To do = Word for word, set down the full listing below.
*** Opening of Source data ***
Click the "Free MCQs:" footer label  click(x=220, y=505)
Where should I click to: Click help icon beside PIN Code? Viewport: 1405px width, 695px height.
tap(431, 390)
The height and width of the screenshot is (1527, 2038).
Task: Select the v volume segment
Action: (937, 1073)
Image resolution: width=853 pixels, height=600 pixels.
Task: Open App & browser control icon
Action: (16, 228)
*** Close of Source data ***
Output of the task =
Click the "Free MCQs:" footer label  click(x=220, y=505)
Where should I click to: Click help icon beside PIN Code? Viewport: 1405px width, 695px height.
tap(431, 390)
The height and width of the screenshot is (1527, 2038).
Task: Select the v volume segment
Action: (937, 1073)
Image resolution: width=853 pixels, height=600 pixels.
Task: Open App & browser control icon
Action: (16, 228)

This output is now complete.